Graduate School Memberships

Ecology, Evolution, and Behavior; Quaternary Paleoecology; Water Resources Science.


Research Interests

Biological limnology and oceanography; Biogeochemistry; Microbial ecology.


Statement

I seek to understand the role of heterotrophic bacteria in regulating production versus decomposition in aquatic environments. Because most organic carbon burial occurs in aquatic ecosystems, they are critical to carbon dynamics on Earth. Furthermore, because heterotrophic bacteria are the most numerous organisms on the planet, they play a critical role in carbon fluxes in lakes and the ocean. Most carbon passes through "the microbial loop" on the way to its ultimate fate, either as storage in sediments or respiration as carbon dioxide. The availability of inorganic nutrients, especially phosphorus (P), plays an important role in the regulation of carbon fluxes in aquatic ecosystems through its impact on bacteria. In the coastal ocean and eutrophic lakes (high P availability), relatively low quantities of primary production funnels through bacteria and the microbial loop, increasing nutrient and carbon availability to the remainder of the food web. This contrasts with most of the ocean and many oligotrophic (low P availability) lakes where bacteria, because of their high affinity for P, are the main biomass component and the most metabolically active part of the microbial loop. Consequently, if you would like to catch fish, you probably would not want to spend most of your time in the oligotrophic gyres of the open ocean or the middle of Lake Superior. Because of their critical metabolic function in the biosphere, bacteria have significant impacts on the geochemistry of soils, lakes, rivers and oceans, including cycling and food web dynamics of contaminants, such as mercury and PCB's.

I have examined microbial processes in a wide variety of habitats; pelagic and benthic, freshwater and marine, lotic and lentic, and natural and human-impacted systems. I am particularly interested in the impacts of humans on microbial functions in ecosystems and global biogeochemical processes.


Selected Publications

Biddanda, B., M. Ogdahl, and J.B. Cotner. 2000. Contribution of heterotrophic bacteria to planktonic biomass and respiration in lakes and the ocean. Submitted to Limnology and Oceanography.

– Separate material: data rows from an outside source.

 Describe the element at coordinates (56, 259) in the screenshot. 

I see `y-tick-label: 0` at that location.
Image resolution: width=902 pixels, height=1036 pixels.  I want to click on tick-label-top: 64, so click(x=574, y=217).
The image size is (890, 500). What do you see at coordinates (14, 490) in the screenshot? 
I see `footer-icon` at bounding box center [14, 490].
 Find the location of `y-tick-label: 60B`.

Cotner, J.B. 1999. Heterotrophic bacterial growth and nutrient limitation in large, oligotrophic lakes and oceans. Verh. Internat. Verein. Limnol. (In press)

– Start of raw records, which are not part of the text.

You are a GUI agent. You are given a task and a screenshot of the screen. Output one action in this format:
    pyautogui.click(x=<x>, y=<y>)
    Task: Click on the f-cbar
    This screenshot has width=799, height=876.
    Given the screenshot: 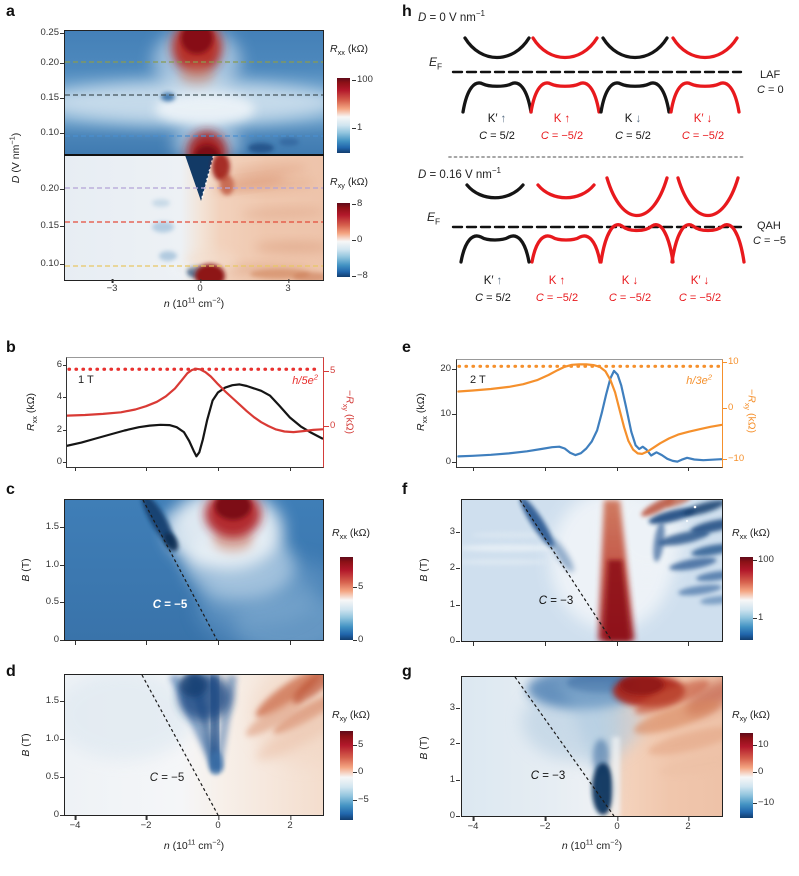 What is the action you would take?
    pyautogui.click(x=746, y=598)
    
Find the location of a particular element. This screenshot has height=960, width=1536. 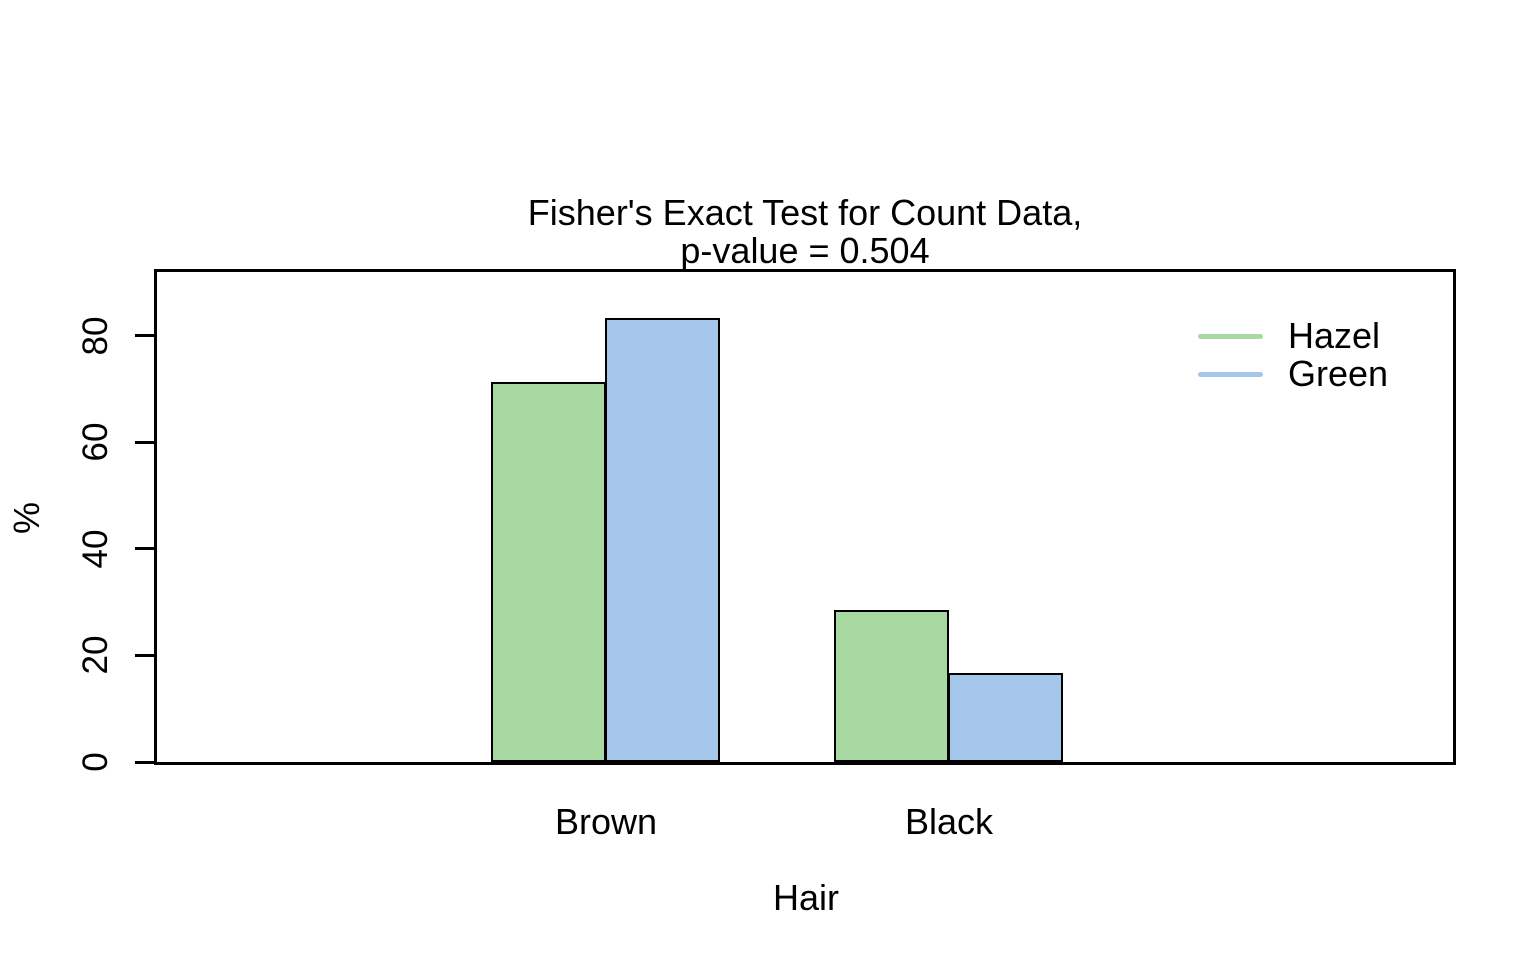

x-category-label-black: Black is located at coordinates (949, 822).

Cotner, J.B., J.W. Ammerman, E.R. Peele, and E. Bentzen. 1997. Nutrient-limited bacterioplankton growth in the Sargasso Sea. Aquatic Microbial Ecology 13:141-149.

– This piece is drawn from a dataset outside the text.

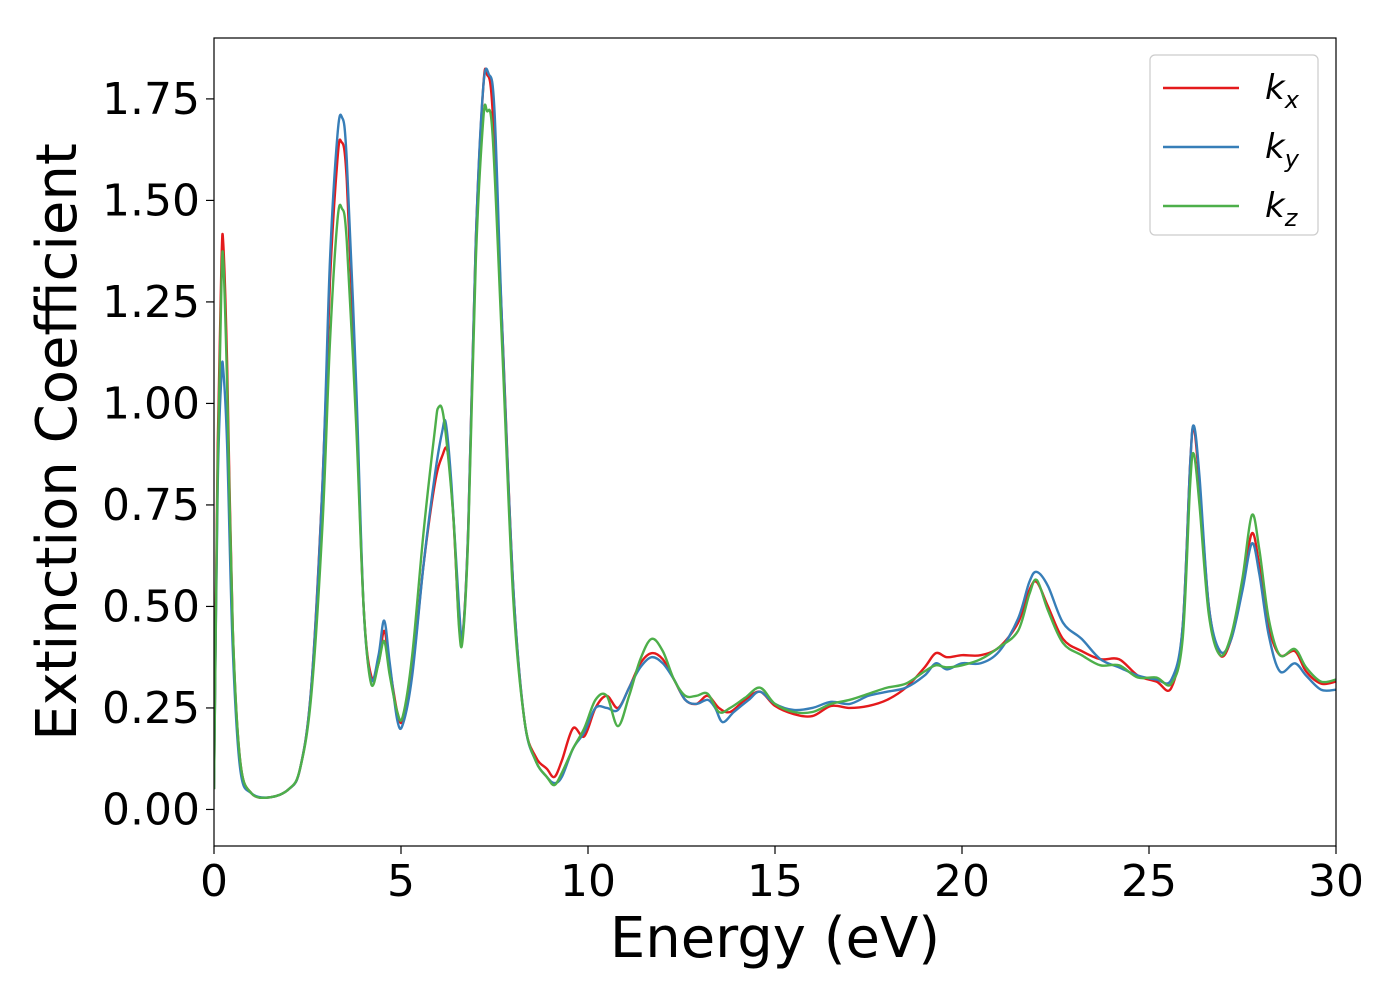  Describe the element at coordinates (158, 454) in the screenshot. I see `y-axis-ticks: 0.00 0.25 0.50 0.75 1.00 1.25 1.50 1.75` at that location.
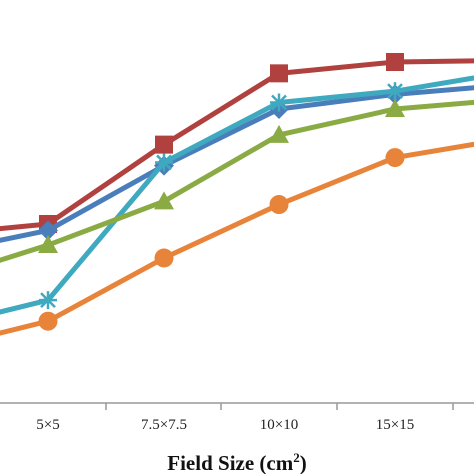 This screenshot has width=474, height=474. Describe the element at coordinates (48, 425) in the screenshot. I see `x-tick-label: 5×5` at that location.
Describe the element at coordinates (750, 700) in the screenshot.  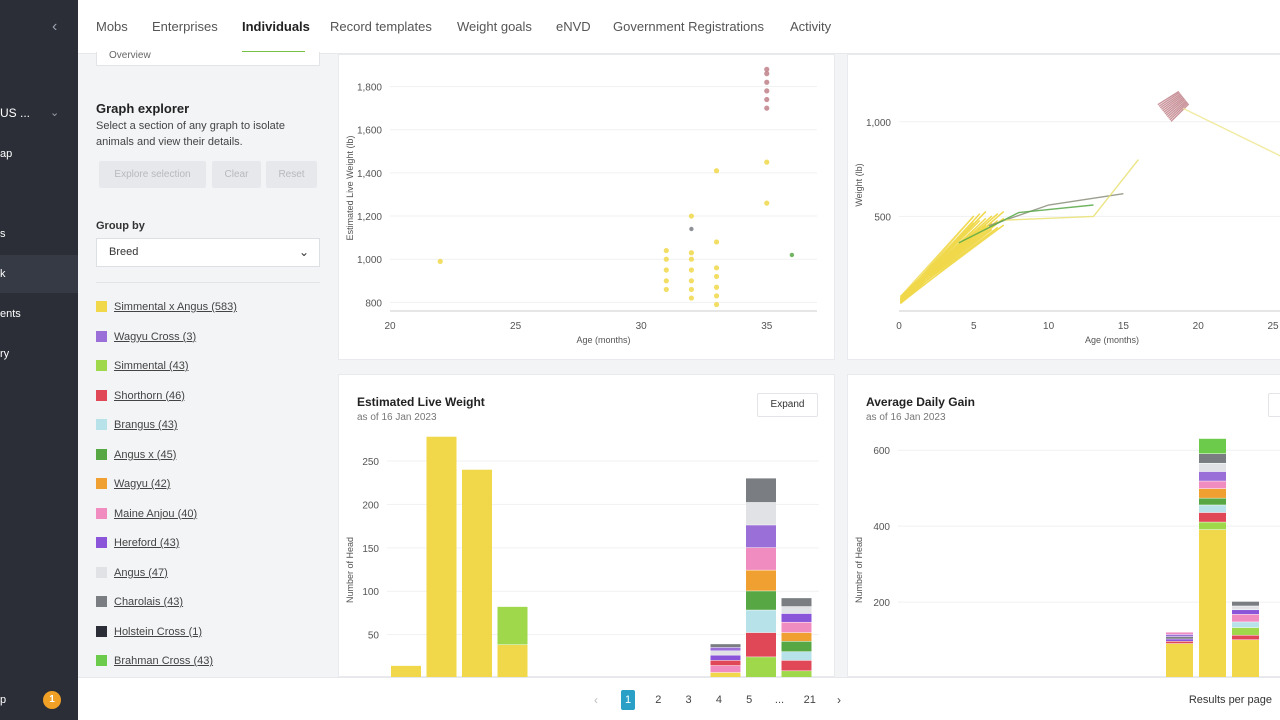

Cotner, J.B.,  W.S. Gardner, J.R. Johnson, R.H. Sada, J.F. Cavaletto, and R.T. Heath. 1995. Effects of zebra mussels (Dreissena polymorpha) on bacterioplankton: Evidence for both size-selective consumption and growth stimulation. Journal of Great Lakes Research 21:514-528.

Cotner, J.B., Jr. and W.S. Gardner. 1993. Heterotrophic bacterial mediation of ammonium and dissolved free amino acid fluxes in the Mississippi River plume. Marine Ecology Progress Series 93:75-87.

Cotner, J.B., Jr. and R.G. Wetzel. 1992.  Uptake of dissolved inorganic and organic phosphorus compounds by phytoplankton and bacterioplankton. Limnology and Oceanography 37:232-243.